Whew, sorry I haven't been on in so long - been coding stores! ;)

Larry, I can't recommend your books enough!

 

I figured I'd come here and give an update/get some input on my solution. So, I wound up structuring my order/payment flow a little bit differently. As a side note, my whole store is object oriented.

 

When the person goes to place an order, it does not actually enter the system as an order until the system has in some way been notified of payment. In the case of Paypal, I set up the "express checkout." As soon as they complete the order, it is entered into the system at the same time as the first transaction. This is also the point at which I deduct the products from the site inventory.

 

I wound up using this approach because, as stated above, I needed to be able to ensure that there was no over-selling of stock.
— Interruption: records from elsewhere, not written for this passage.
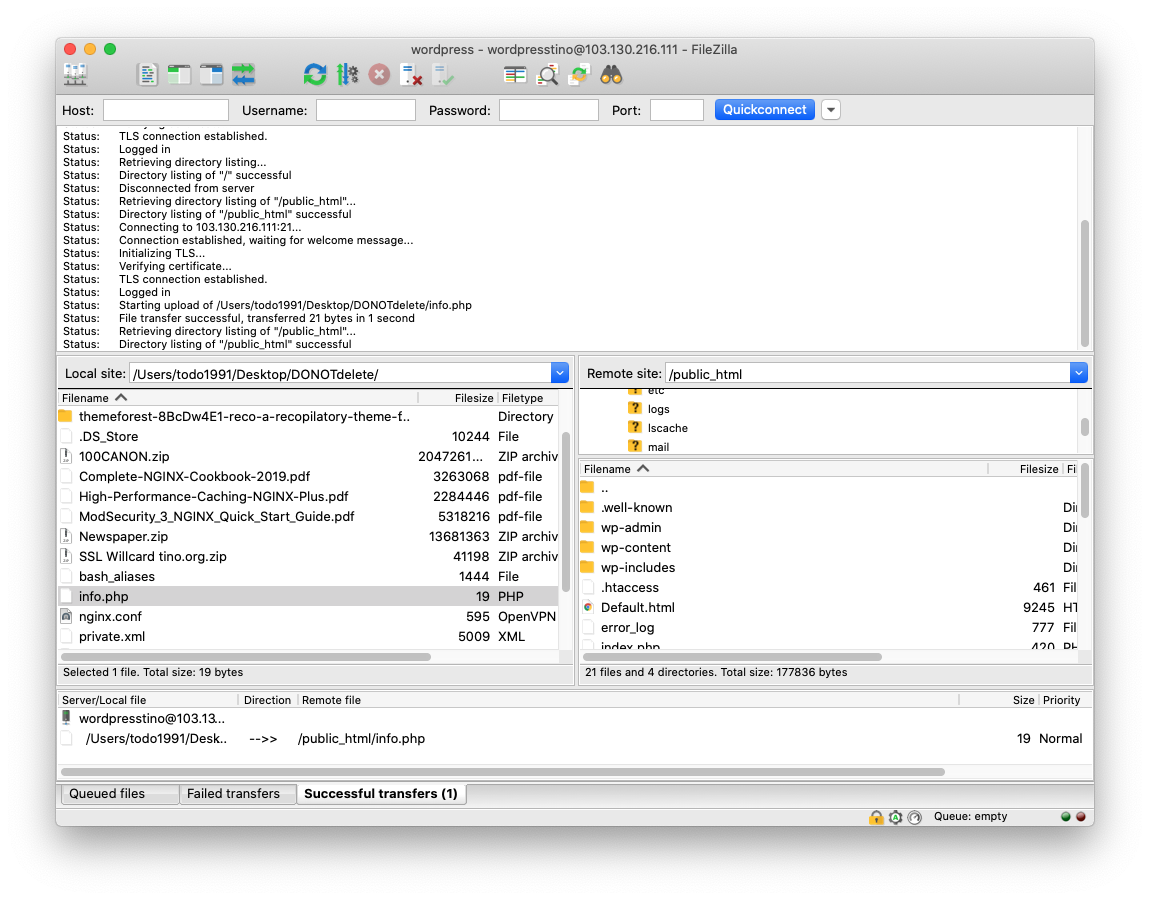The width and height of the screenshot is (1150, 900).
Task: Switch to the Failed transfers tab
Action: [233, 794]
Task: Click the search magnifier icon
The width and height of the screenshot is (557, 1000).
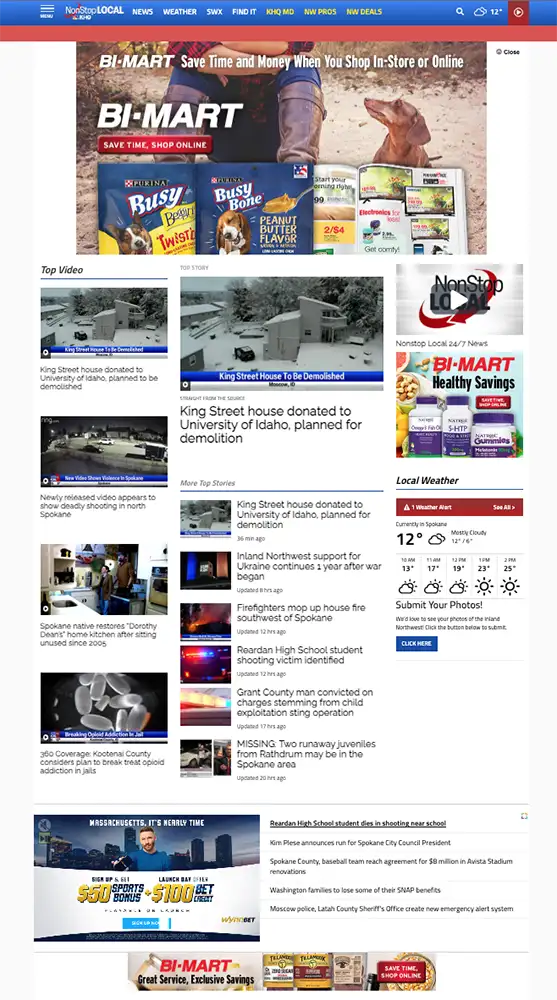Action: [x=459, y=11]
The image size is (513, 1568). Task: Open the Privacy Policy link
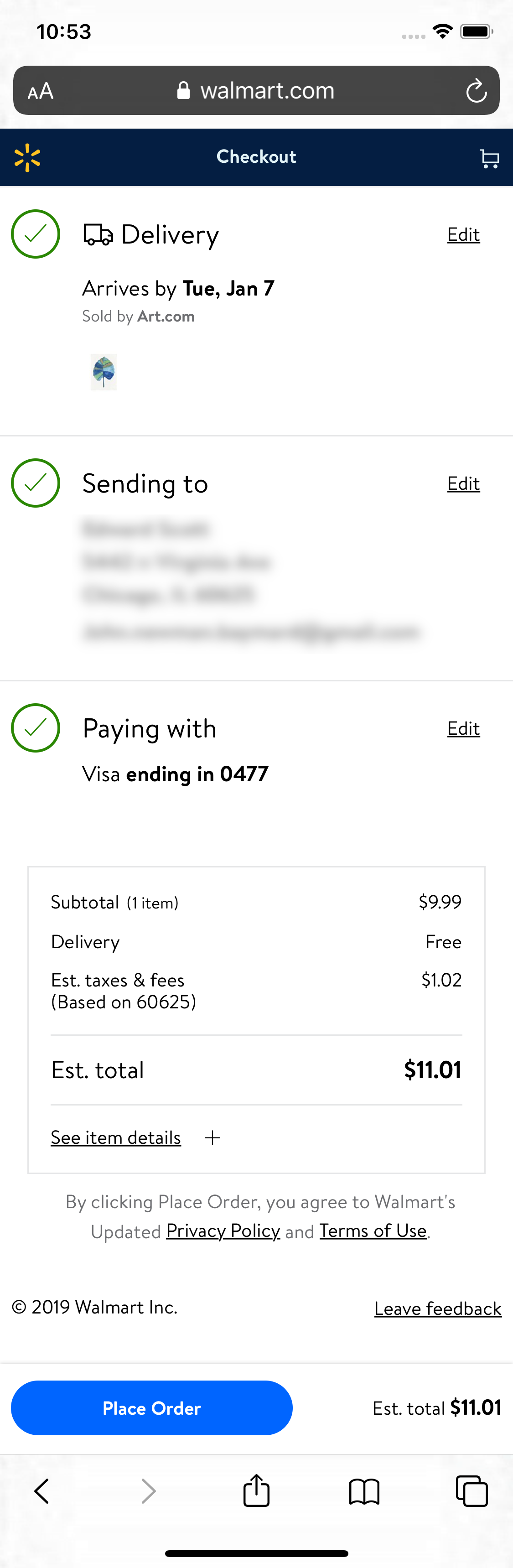pos(223,1231)
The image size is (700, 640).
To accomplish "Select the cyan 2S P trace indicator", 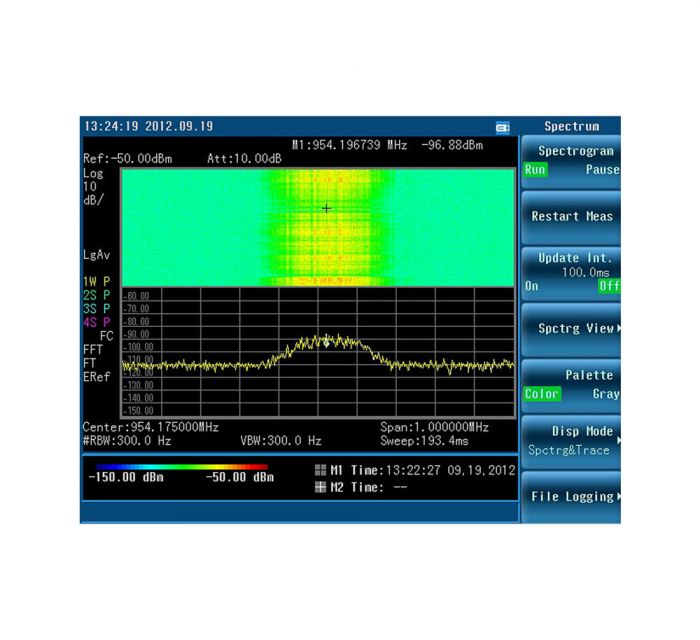I will pyautogui.click(x=97, y=295).
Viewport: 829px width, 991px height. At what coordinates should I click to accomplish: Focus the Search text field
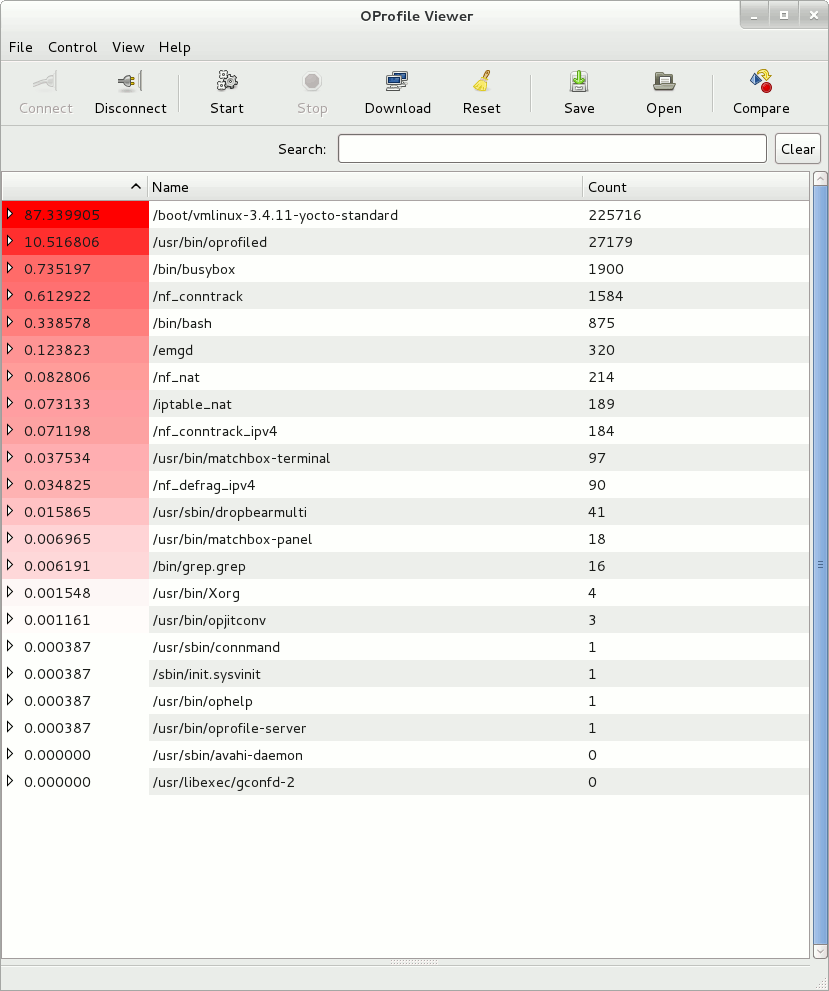(552, 149)
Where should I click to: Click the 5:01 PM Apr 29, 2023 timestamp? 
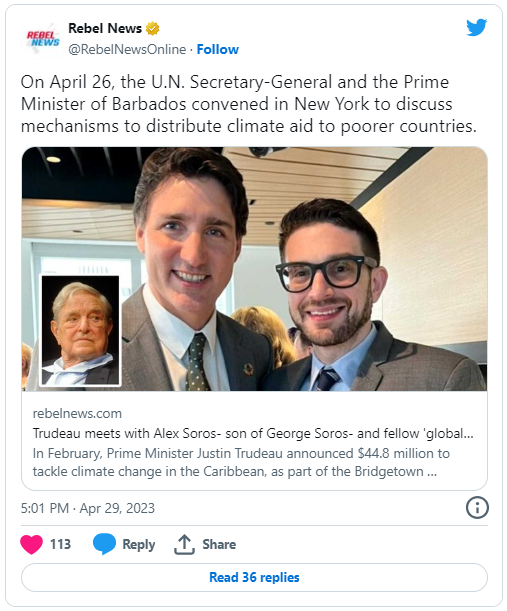[88, 508]
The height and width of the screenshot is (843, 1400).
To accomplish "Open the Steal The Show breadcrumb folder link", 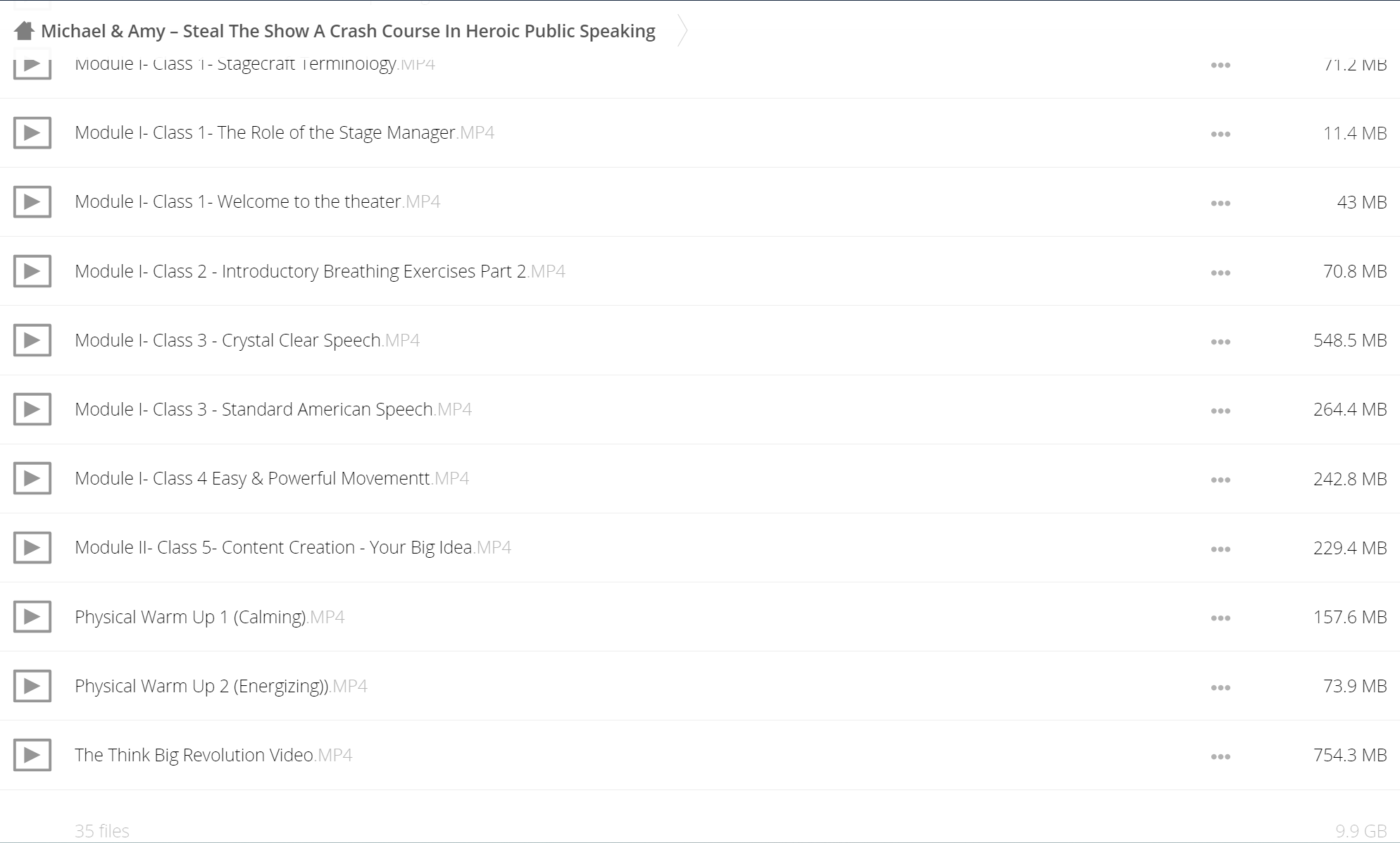I will tap(348, 31).
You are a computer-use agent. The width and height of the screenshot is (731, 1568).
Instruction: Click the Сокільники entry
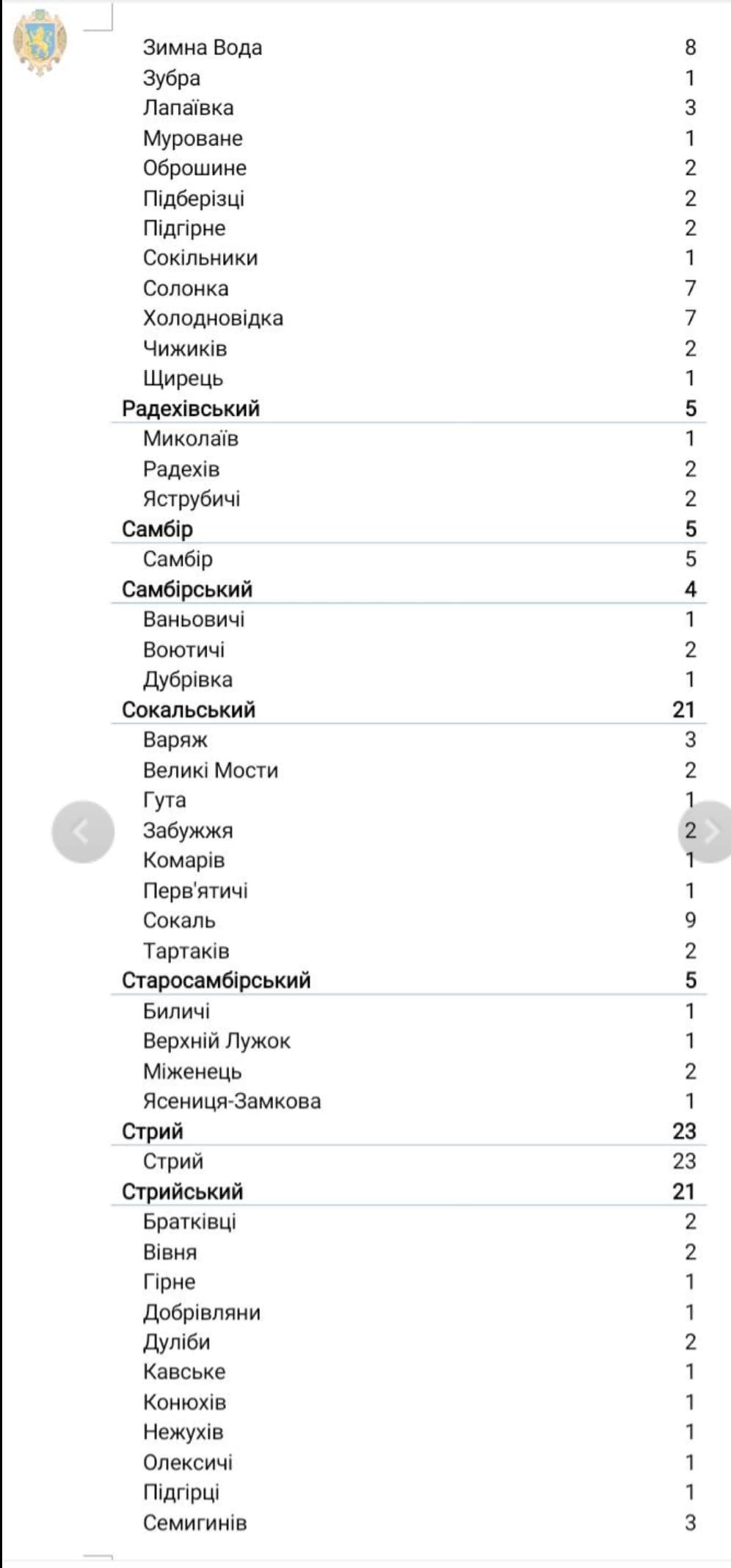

The moment before they click "submit order" on my site (express checkout goes my site->paypal->my site), I check that everything in their cart is valid and in stock, then submit the info to paypal, then record the response. As soon as I get a response that says the payment was not rejected (even if it's just pending), I add the order and reduce the stock.

 

From there, I leave it up to the site administrators whether or not to cancel the order if it's been pending for too long. I have a page in the admin section that shows them how long orders have been "pending payment," and highlights/notifies them after a month of being pending. If they decide that the order is just not going to make it through, they can mark it as canceled, the products will automatically be added back to the store inventory, and the appropriate financial info is handled (depending upon their payment method).

 

At this point, short of two people ordering within milliseconds of each-other, there is no chance of stock being over-sold.

Of course, if anyone can see any sort of foreseeable downfall to this, vulnerabilities, etc, any input is much appreciated.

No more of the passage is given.